On Sat, 5 Apr 2025, Elias Oltmanns wrote:

> Hi all,
> 
> On 2025-04-03 at 21:42:18 (+0200), Nicolas Pitre <nico at fluxnic.net> wrote:
> > My comments are inline below.
> > On Tue, 1 Apr 2025, Aura Kelloniemi wrote:
> > 
> >> Most of us, I believe, are using the Linux console daily. It works quite
> >> nicely for most of us, I think. There are some issues though: most
> >> importantly, sighted people generally don't use Linux console nowadays.
> >> Linux's console infrastructure is pretty much deprecated and the code receives
> >> very little maintenance.
> > 
> > I didn't see any deprecation notice yet. And the code receives little 
> > maintenance because for the most part it just works!
> 
> Well, if memory serves me right, Samuel had to raise the alarm rather
> forcefully in order to keep character injection working only a few years
> ago.
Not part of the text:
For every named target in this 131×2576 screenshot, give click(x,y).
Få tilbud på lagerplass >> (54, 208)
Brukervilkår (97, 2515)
My impression was that he may have had a hard time getting his
> patches into the main line kernel exactly because there are not many
> people comfortable touching the old code and because most users were not
> affected. It was impressive and quite a stroke of luck to the
> unsuspecting braille user that Samuel not only saw this issue coming
> very early on but also was able to provide patches and persuade people
> to merge them eventually.

Yep. I provided a little persuasion nudge too.

> The watch dog part of this will be required whatever component the 
> accessibility stack relies upon, but there are good reasons to believe 
> that getting patches merged into ancient parts of the linux kernel is 
> and should be harder than more recent code running in user space.

For the record, in the last month or so, I've contributed a total of 24 
patches modifying the Linux console that are on their way for inclusion 
in Linux v6.16. They cover:

- Updated character double-width handling (moved from Unicode 5.0 to 16.0)

- Added support for zero-width characters

- added support for Unicode decomposition

- Display of a fallback glyph when the actual glyph is unavailable

- Native support for bracketed paste (with a hook for BRLTTY's benefit)

- Extension to obtain the cursor position on screens larger than 256x256 characters

So it is not as hard as it may seem if you are serious.

> Writing this email in Emacs within tmux running on the console right 
> now, the space after 😊 gets swallowed on my braille 
> display.Subsequent editing on the same line gets very confusing 
> because characters change position or double on a screen refresh.

This will be fixed once you start using that new kernel.

> So, the nice thing is that we actually have a choice between sustaining
> the console experience and improving the GUI experience, the hard thing
> is to figure out where to invest our resources most effectively. That is
> why I welcome Auras initiative for this discussion.

I strongly prefer working in a console environments, which is why I've 
focused my development efforts and contributions there. Working 
independently, I've made useful progress. We have to recognize that 
creating equivalent GUI functionality would require a team effort rather 
than a solo endeavor though.

In any case, involvement is required. Nothing ever happens without it.